Mustaf Balbay ise söz alarak, Kemal Yavuz´a kendisini tanıyıp tanımadığını sordu. Yavuz Sizinle hiç karşılaşmadım. Cumhuriyet gazetesi´nin Ankara Temsilciliği´nin yerini bile bilmem O şansa sahip olmadım yanıtını verdi. Balbay, Cumhuriyet gazetesi´nin Ankara Temsilciliği´nin santral telefonunun kendisine aitmiş gibi gösterildiğini ve orayı arayanların kendisiyle ilintili olduğunun iddia edildiğini belirterek, Kemal Yavuz santralı aramış dahi olsa benimle bağlantılı gösterilecekti dedi. İddianamede Tuncay Özkan ile bu durum nedeniyle irtibatlı gösterildiğini ifade eden Balbay, Tuncay Özkan ile 1993 yılına kadar Cumhuriyet Gazetesi´nde beraber çalıştık o tarihten sonra 1999 yılında Ahmet Taner Kışlalı için gazetenin Ankara temsilciğine taziye ziyaretinde bulundu. Bugün bizim tecritimizin birinci yıldönümü. Son bir yıldır da Tuncay Özkan ile sadece bu salonda görüşüyorum dedi.

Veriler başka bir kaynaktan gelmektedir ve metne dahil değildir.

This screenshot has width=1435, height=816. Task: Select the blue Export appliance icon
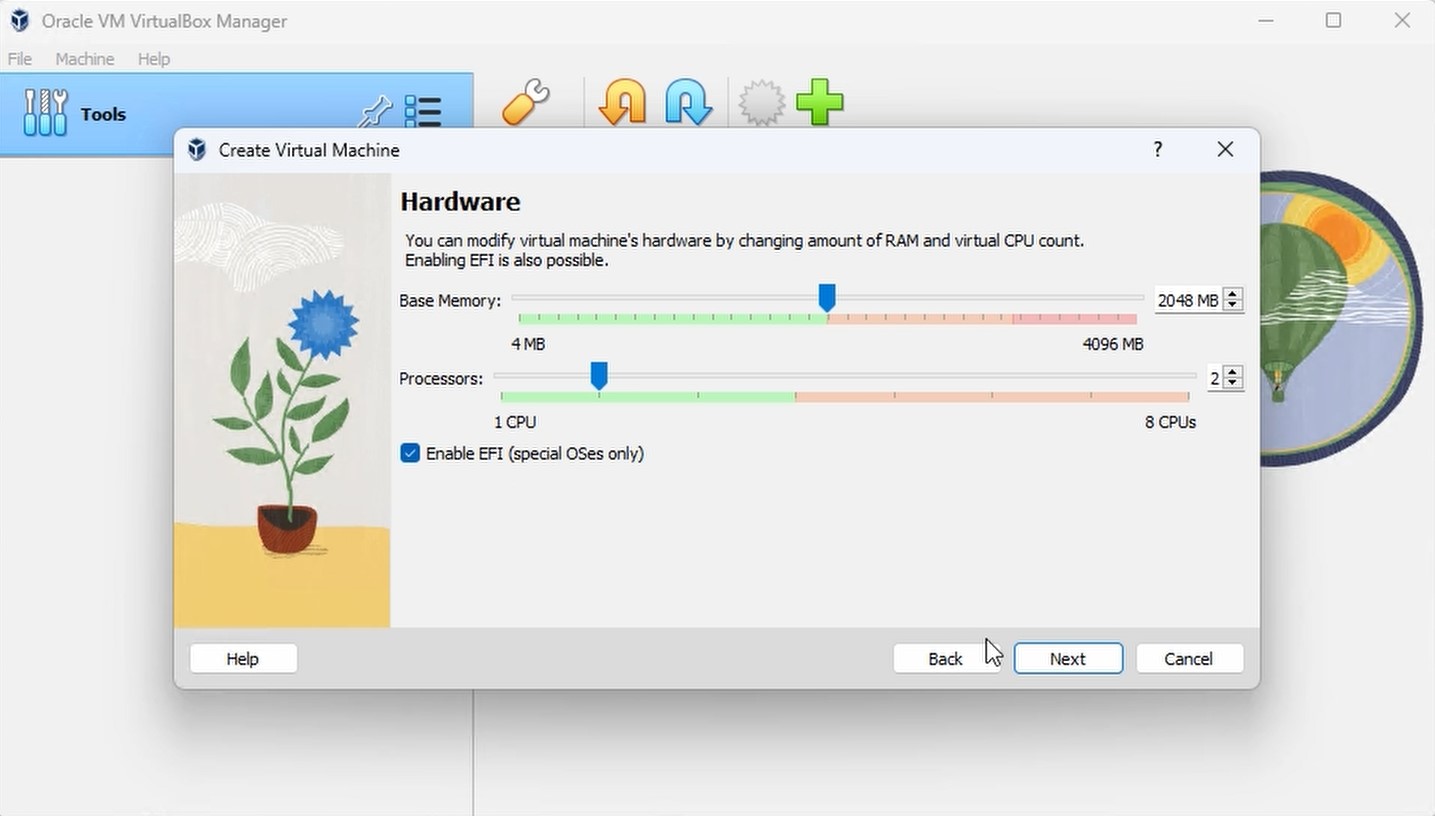[687, 103]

Söz alan İnönü Üniversitesi Fatih Hilmioğlu´da dünkü duruşmada Çapa Tıp Fakültesi Hastanesi´ne gittiği için bulunamadığını belirterek, Dün birlikte 8 yıl rektörlük yaptığım arkadaşlarım Ferit Bernay ve Mustafa Yurtkuran savunma yaptı. Onlara sormak istediğim çok soru vardı. Sorularımı sorabilseydim, Jandarma Genel Komutanlığı´ndaki yemeğin örgüt faaliyeti olmadığı daha iyi ortaya çıkardı. Örgüt faaliyeti olsaydı, yemeğe katılan 10 generalden sadece 1´i, 6 rektörden ise 3´ü sanık olmazdı diye konuştu. Kemal Yavuz´un savunmasının tamamlanmasının ardından avukatı savunma yaptı. Duruşma 1 Mart Perşembe gününe ertelendi. ( DHA, Zaman)
(28 Şubat 2012), son güncel.: (29 Şubat 2012)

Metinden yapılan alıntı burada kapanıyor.